I have an elastic index that keeps some items. The structure is below.
public class items
{
public string item_no { get; set; }
public string category { get; set; }
public int campaign { get; set; }
public int in_stock { get; set; }
// Next properties only include [a-z0-9]. Not any other characters
public string score_item_no { get; set; }
public string score_group_one { get; set; }
public string score_group_two { get; set; }
public string score_description { get; set; }
public string score_all_fields { get; set; } /* score_item_no + score_group_one + score_group_two + score_description and something else */
}
public class ClassForScore
{
public int id { get; set; }
public string item_no { get; set; }
}
I must filter useless records from the result. I've decided to use the score option and made a function to calculate the average score. So first I call the elasticsearch for scores, and then I call with minscore parameter. I could not find any solution for filtering useless resultsAny advice for this? This is question one.
And the second one: The first score call returns 7 records. Every record has different scores. For example, the first record has 1100 scores. But I would like to know where this 1100 comes from? 1000 from score_item_no and 100 from score_group_one, or 500 from score_group_one matching 5 parts and 500 of them score_group_two match 5 parts and 100 from score_description matching 2 parts. Is there a way to find score detail?

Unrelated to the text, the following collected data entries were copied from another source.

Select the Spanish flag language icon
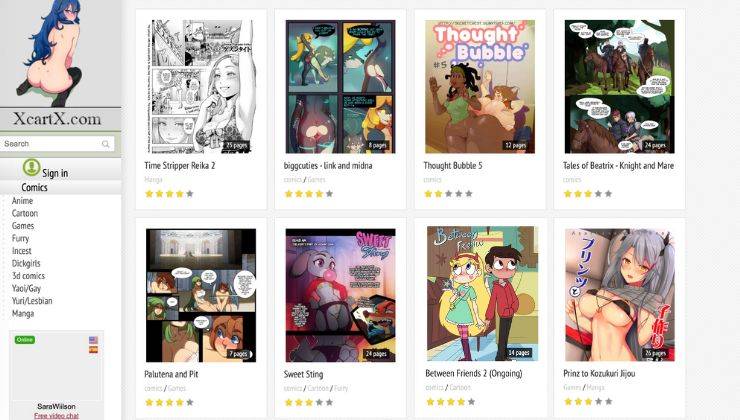Viewport: 740px width, 420px height. point(93,350)
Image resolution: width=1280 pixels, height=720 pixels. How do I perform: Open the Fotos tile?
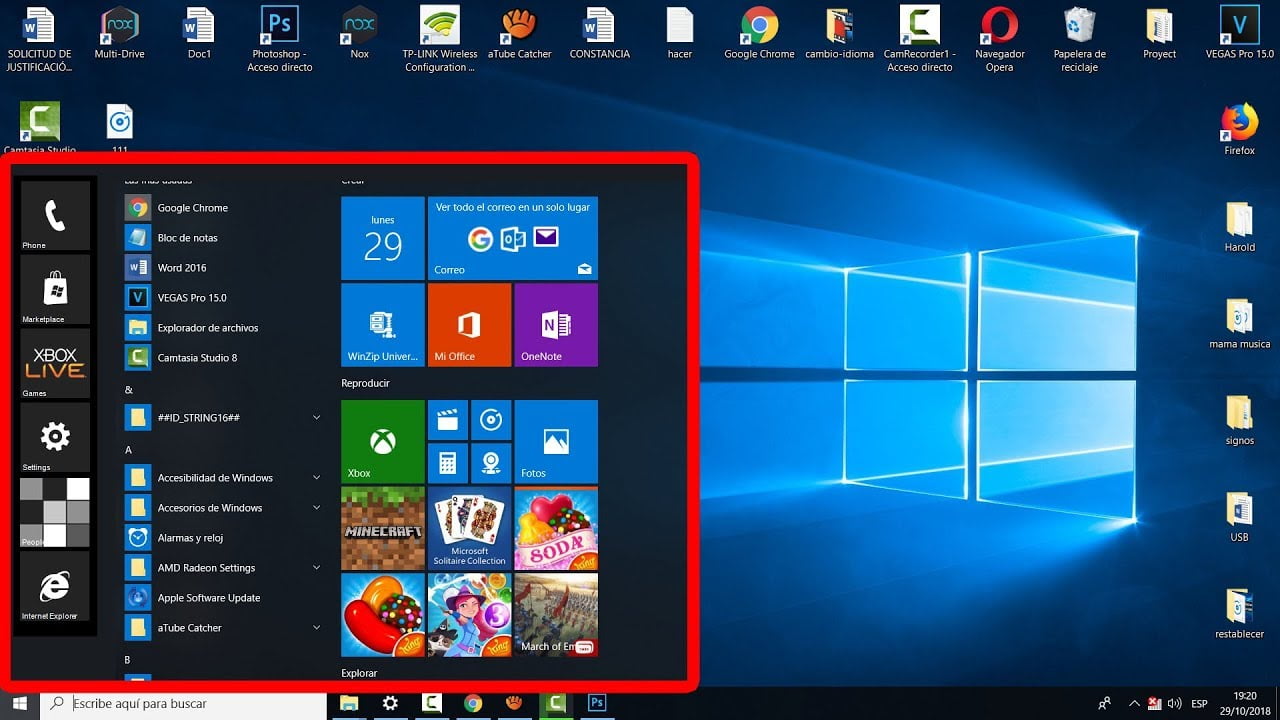click(x=556, y=441)
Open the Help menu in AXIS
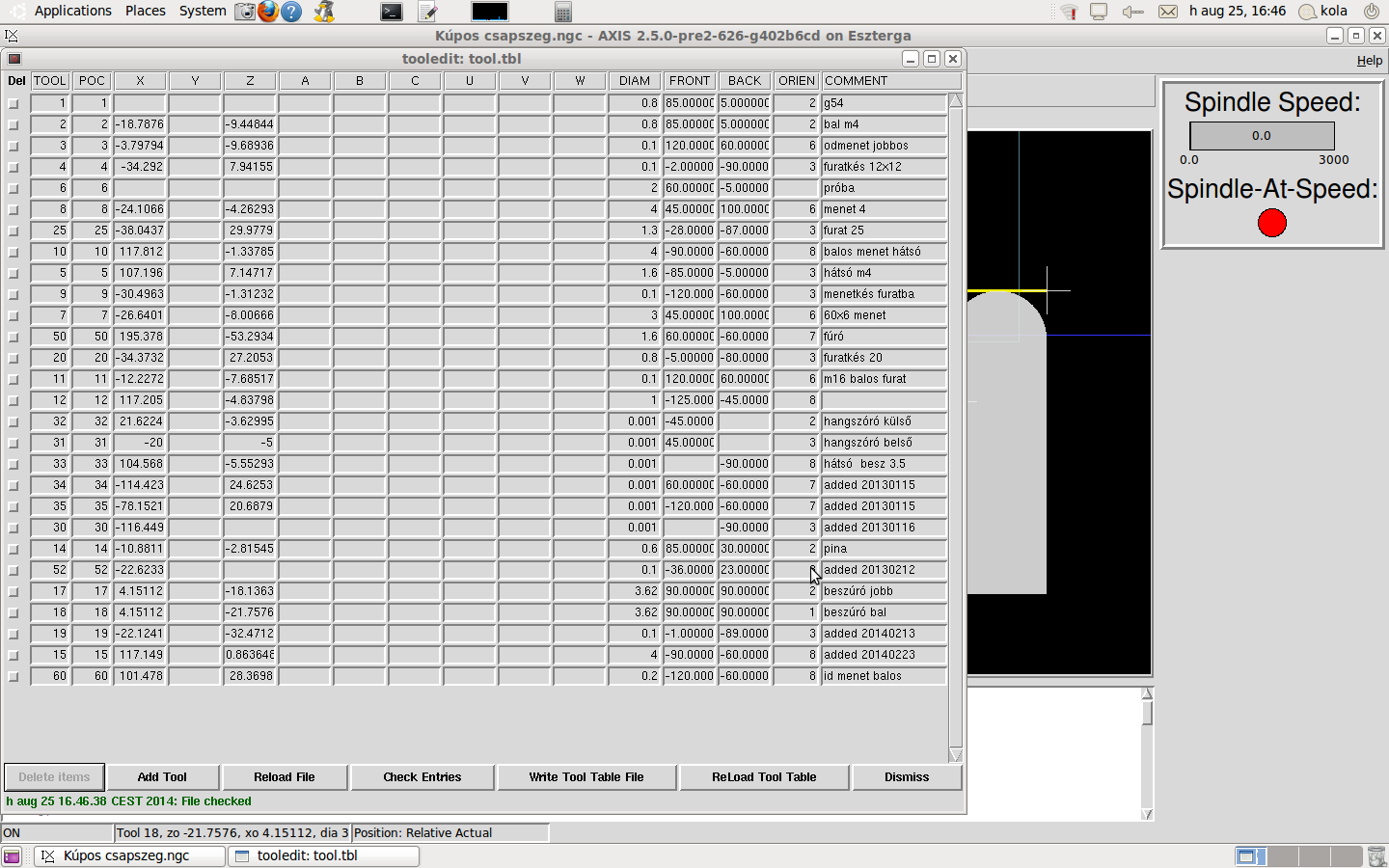Screen dimensions: 1389x868 pos(1369,60)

QueryContainer queryContainsAnd = new WildcardQuery() { Field = "score_all_fields", Value = "*" + mykeyword + "*" };
QueryContainer queryEqualsOr = new TermQuery() { Field = "category", Value = *something1* };
queryEqualsOr |= new TermQuery() { Field = "category", Value = *something2* };
QueryContainer queryEqualsAnd = new TermQuery() { Field = "campaign", Value = 1 };
queryEqualsAnd &= new TermQuery() { Field = "in_stock", Value = 1 };
QueryContainer mainQuery = queryContainsAnd & queryEqualsAnd & queryEqualsOr;
Func<QueryContainerDescriptor<ClassForScore>, QueryContainer> fo = funcScoreParam(new ClassForScore(), filterItemNo, filterGroupOne, filterGroupTwo, filterDescription, mainQuery);
ISearchResponse<ClassForScore> srcSkor = elasticClient.Search<ClassForScore>(s => s
.RequestConfiguration(r => r.DisableDirectStreaming())
.Query(fo)
.Size(100)
);
IReadOnlyCollection<IHit<ClassForScore>> lstSkor = srcSkor.Hits;
double? dblSkorAvg = 0;
// Some calculation..
//.....
Func<QueryContainerDescriptor<items>, QueryContainer> fo2 = funcScoreParam(new ClassForScore(), filterItemNo, filterGroupOne, filterGroupTwo, filterDescription, mainQuery);
ISearchResponse<items> srcResult = elasticClient.Search<items>(s => s
.RequestConfiguration(r => r.DisableDirectStreaming())
.From(0)
.Size(100)
.Sort(S => S.Descending(SortSpecialField.Score).Ascending(r => r.item_no))
.MinScore(dblSkorAvg)
.Query(fo2)
);
private Func<QueryContainerDescriptor<T>, QueryContainer> funcScoreParam<T>(T nesne, QueryContainer filterItemNo, QueryContainer filterGroupOne, QueryContainer filterGroupTwo, QueryContainer filterDescription, QueryContainer mainQuery) where T : class
{
return new Func<QueryContainerDescriptor<T>, QueryContainer>(q => q
.FunctionScore(fsc => fsc
.BoostMode(FunctionBoostMode.Sum)
.ScoreMode(FunctionScoreMode.Sum)
.Functions(fu => fu
.Weight(w => w
.Weight(1000)
.Filter(wf => wf
.Bool(bb => bb
.Must(filterItemNo))
))
.Weight(w => w
.Weight(100)
.Filter(wf => wf
.Bool(bb => bb
.Must(filterGroupOne))
))
.Weight(w => w
.Weight(100)
.Filter(wf => wf
.Bool(bb => bb
.Must(filterGroupTwo))
))
.Weight(w => w
.Weight(50)
.Filter(wf => wf
.Bool(bb => bb
.Must(filterDescription))
))
)
.Query(q2 => q2
.Bool(b => b
.Should(mainQuery))
)
));
}
You can use the explain
parameter on the search API to return detailed information about score computation for each hit
ISearchResponse<items> srcResult = elasticClient.Search<items>(s => s
.RequestConfiguration(r => r.DisableDirectStreaming())
.From(0)
.Size(100)
.Sort(S => S.Descending(SortSpecialField.Score).Ascending(r => r.item_no))
.MinScore(dblSkorAvg)
.Query(fo2)
.Explain() // <-- explain score computation for each hit
);
There is also a dedicated explain API to understand how a specific document's score is calculated.